> Trecho original

Prova disso é a guerra fria que foi declarada no meu bairro. Isolamento, sabe como é. Essa tentativa de manter lucidez e home office, enquanto o filho é alfabetizado online.

Bate vontade de doce, misturada à tensão. É aí que o destino põe uma picoleteria goiana e uma sorveteria amazônica a menos de um quarteirão de distância uma da outra. Fazendo delivery.

Começamos por Goiás. De 15 em 15 dias, um isopor chegava tal como um alento aqui em casa. Eram picolés de frutas do cerrado que não conhecíamos: araticum, baru, taperebá. O hábito disfarçava a rotina, apaziguava o coração. Até que o inimigo contra-atacou.

Ao saber da inauguração da outra sorveteria, agi feito tia do Zap resistente a argumentações. “É o gosto irresistível da Amazônia”, dizia o site. Será? Fui checar o cardápio. O centrão estava todo lá, formado por sabores que você acha em qualquer padaria e não são grande coisa sozinhos, mas em bloco fazem número: coco, limão, uva, mais do mesmo.

> Descrição da tarefa
Imprima sem alterações a parte do trecho sobre as sorveterias do bairro que vai de "Ao saber da" até "mais do mesmo.", incluindo essas palavras. Use somente o trecho acima.

> Registros armazenados
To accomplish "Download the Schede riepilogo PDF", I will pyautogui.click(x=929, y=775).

* * *

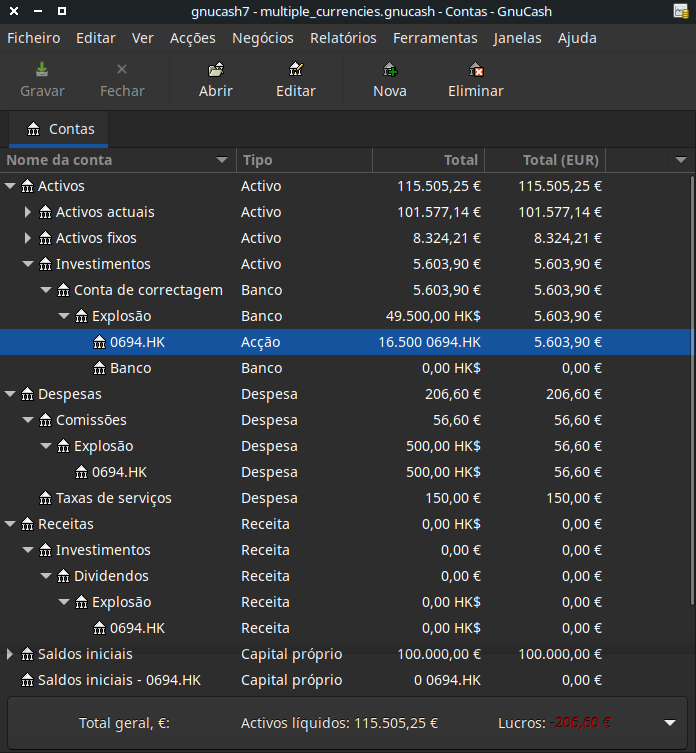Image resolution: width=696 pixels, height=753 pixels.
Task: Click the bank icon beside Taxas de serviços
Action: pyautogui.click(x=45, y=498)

> Resposta final
Ao saber da inauguração da outra sorveteria, agi feito tia do Zap resistente a argumentações. “É o gosto irresistível da Amazônia”, dizia o site. Será? Fui checar o cardápio. O centrão estava todo lá, formado por sabores que você acha em qualquer padaria e não são grande coisa sozinhos, mas em bloco fazem número: coco, limão, uva, mais do mesmo.